Los tres nos pusimos a empujar desesperadamente la tapa del tanque. Yo le empecé a dar puñetazos y el Doctor D. intentó abrirla con el hombro. Pero el tanque se bamboleó y nos caímos hacia atrás. La tapa era de malla de acero, y estaba sujeta por unos pestillos por fuera del tanque, de forma que para abrirla tenímaos que romperla.
Empujamos con todas nuestras fuerzas, pero la malla ni se movió. Nos íbamos hundiendo lentamente. La luna desapareció tras unas nubes y nos dejó en la más completa oscuridad. Sólo teníamos un par de minutos antes de que el tanque se sumergiera por completo.
Sheena se echó a llorar.
—¡Tengo mucho miedo! —sollozó—. ¡Tengo mucho miedo!
El Doctor D. la emprendió a puñetazos contra la pared de cristal y yo pasé las manos por la tapa de malla buscando un punto débil, hasta que encontré un diminuto pestillo.
—¡Mirad! —grité, mientras forcejeaba para abrirlo —. ¡Está atascado!
—Déjame a mí. —El Doctor D. lo intentó también—. Imposible, está oxidado.
—A lo mejor se puede abrir con esto. —Sheena nos dio el pasador que se había quitado del pelo, y el Doctor D. se puso a rascar el pestillo con él.
—¡Esto va bien! —exclamó.
«Puede que aún haya esperanza —pensé yo—. ¡A lo mejor logramos salir de aquí!»
El Doctor D. dejó de raspar y tiró del pestillo. ¡Se movía! Por fin se abrió.
—¡Estamos libres! —gritó Sheena.
Todos empujamos la tapa, pero nada.
—Venga chicos, más fuerte —nos apremió.
Seguimos empujando, pero la tapa no se movía porque estaba sujeta por otros dos pestillos a los que no podíamos llegar. Nos quedamos en silencio. Sólo se oían los suaves y asustados sollozos de Sheena y el tranquilo rumor de las olas.

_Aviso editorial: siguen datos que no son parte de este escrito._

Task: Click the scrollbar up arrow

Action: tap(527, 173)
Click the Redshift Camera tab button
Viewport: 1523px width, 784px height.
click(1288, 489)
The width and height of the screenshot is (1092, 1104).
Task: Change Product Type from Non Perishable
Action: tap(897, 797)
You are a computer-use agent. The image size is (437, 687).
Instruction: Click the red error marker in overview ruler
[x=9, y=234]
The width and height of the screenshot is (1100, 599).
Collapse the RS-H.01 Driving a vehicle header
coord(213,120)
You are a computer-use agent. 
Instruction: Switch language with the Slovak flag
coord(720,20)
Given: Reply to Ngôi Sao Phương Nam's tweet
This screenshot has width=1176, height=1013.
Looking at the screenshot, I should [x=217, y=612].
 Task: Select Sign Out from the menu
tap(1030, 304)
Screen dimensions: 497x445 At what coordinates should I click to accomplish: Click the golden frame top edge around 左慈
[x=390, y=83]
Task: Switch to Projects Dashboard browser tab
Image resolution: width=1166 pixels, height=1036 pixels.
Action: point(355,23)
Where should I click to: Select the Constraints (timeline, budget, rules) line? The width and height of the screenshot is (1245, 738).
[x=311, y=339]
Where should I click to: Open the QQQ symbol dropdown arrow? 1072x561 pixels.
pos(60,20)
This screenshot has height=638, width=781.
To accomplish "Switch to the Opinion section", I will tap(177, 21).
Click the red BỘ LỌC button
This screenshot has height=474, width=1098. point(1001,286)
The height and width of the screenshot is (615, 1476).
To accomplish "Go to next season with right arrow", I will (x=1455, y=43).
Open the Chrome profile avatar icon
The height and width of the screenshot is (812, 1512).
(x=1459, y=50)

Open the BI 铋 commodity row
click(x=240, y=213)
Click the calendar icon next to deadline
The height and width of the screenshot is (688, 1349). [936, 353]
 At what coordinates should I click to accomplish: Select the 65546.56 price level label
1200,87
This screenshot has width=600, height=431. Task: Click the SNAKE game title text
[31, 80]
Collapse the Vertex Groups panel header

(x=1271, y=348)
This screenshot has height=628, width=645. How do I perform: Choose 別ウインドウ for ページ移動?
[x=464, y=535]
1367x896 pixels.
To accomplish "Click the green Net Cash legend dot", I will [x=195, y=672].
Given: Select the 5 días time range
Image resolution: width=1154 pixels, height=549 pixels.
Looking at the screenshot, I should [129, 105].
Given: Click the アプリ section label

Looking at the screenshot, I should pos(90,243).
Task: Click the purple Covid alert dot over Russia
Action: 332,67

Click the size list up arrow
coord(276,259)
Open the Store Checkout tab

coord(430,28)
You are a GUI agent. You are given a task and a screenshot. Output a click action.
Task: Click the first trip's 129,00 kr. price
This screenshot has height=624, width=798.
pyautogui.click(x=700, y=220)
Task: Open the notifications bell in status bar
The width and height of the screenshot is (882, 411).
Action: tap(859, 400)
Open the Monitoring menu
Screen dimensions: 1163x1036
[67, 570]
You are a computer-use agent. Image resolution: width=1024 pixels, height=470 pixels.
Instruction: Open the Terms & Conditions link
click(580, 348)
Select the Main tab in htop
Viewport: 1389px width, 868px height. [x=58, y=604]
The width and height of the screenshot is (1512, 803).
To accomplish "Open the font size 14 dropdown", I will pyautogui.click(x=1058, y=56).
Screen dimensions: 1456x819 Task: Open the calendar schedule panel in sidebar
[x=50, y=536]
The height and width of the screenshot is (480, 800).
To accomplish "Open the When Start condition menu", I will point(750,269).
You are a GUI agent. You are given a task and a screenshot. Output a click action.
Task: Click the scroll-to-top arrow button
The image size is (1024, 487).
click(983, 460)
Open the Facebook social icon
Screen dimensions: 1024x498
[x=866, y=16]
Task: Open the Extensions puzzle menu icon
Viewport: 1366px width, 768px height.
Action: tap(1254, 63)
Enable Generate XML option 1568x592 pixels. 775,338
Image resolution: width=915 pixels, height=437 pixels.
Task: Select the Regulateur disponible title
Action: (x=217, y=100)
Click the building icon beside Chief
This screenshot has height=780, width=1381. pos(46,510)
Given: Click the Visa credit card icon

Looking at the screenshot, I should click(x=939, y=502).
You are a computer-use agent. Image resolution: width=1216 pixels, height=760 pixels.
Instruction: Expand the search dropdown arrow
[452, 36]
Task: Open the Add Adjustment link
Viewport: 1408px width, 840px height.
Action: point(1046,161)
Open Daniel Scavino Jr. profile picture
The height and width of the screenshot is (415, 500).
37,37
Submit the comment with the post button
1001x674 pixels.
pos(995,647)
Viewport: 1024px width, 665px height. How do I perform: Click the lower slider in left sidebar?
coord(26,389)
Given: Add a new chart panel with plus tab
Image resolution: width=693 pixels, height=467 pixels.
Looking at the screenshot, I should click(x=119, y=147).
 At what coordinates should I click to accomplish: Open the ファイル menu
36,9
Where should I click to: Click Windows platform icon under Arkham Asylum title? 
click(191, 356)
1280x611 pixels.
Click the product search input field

El agua ya casi llegaba hasta arriba del tanque. Pronto nos cubriría.
De pronto el mar se oscureció. Las aguas se agitaron y el acuario empezó a balancearse.
—¿Qué es eso? —preguntó mi hermana.
Y entonces oí un sonido muy raro. Llegaba muy débil, como si viniera de muy lejos.
—Parece la sirena de una fábrica —murmuró el Doctor D.
Los espectrales gemidos se alzaban sobre el agua, cada vez más fuertes, cada vez más cerca. Hasta que aquel sonido, agudo como un chirrido metálico, nos rodeó por completo. De repente vimos oscuras formas que nadaban en torno al tanque y pegamos la cara al crital.
—Nunca he oído nada igual —comentó el Doctor D.—. ¿Qué puede ser?
—Viene de todas partes —dije yo.
Las oscuras formas agitaban el agua. Yo intenté ver algo entre la espuma... y me aparté sobresaltado. Había aparecido una cara pegada al cristal, delante de mis narices.
Luego surgieron más caras. Estábamos rodeados de pequeños rostros de niña que nos miraban amenazadores, con los ojos muy abiertos.
—¡Sirenas! —grité.
—¡A montones! —exclamó el Doctor D., totalmente pasmado.
Las sirenas agitaban el agua con sus largas colas. Sus cabellos, como algas negras en el agua oscura, flotaban en torno a sus rostros. El tanque se bamboleaba cada vez con más violencia.
—¿Qué quieren? —preguntó Sheena con voz temblorosa.
—Parecen enfadadas —dijo nuestro tío.
Yo me las quedé mirando. Nadaban a nuestro alrededor como fantasmas. De pronto cogieron el tanque con las manos y se pusieron a golpear el agua con la cola. Y entonces supe lo que querían.
—Venganza —murmuré—. Han venido a vengarse. Nosotros atrapamos a su amiga, y ahora nos lo quieren hacer pagar.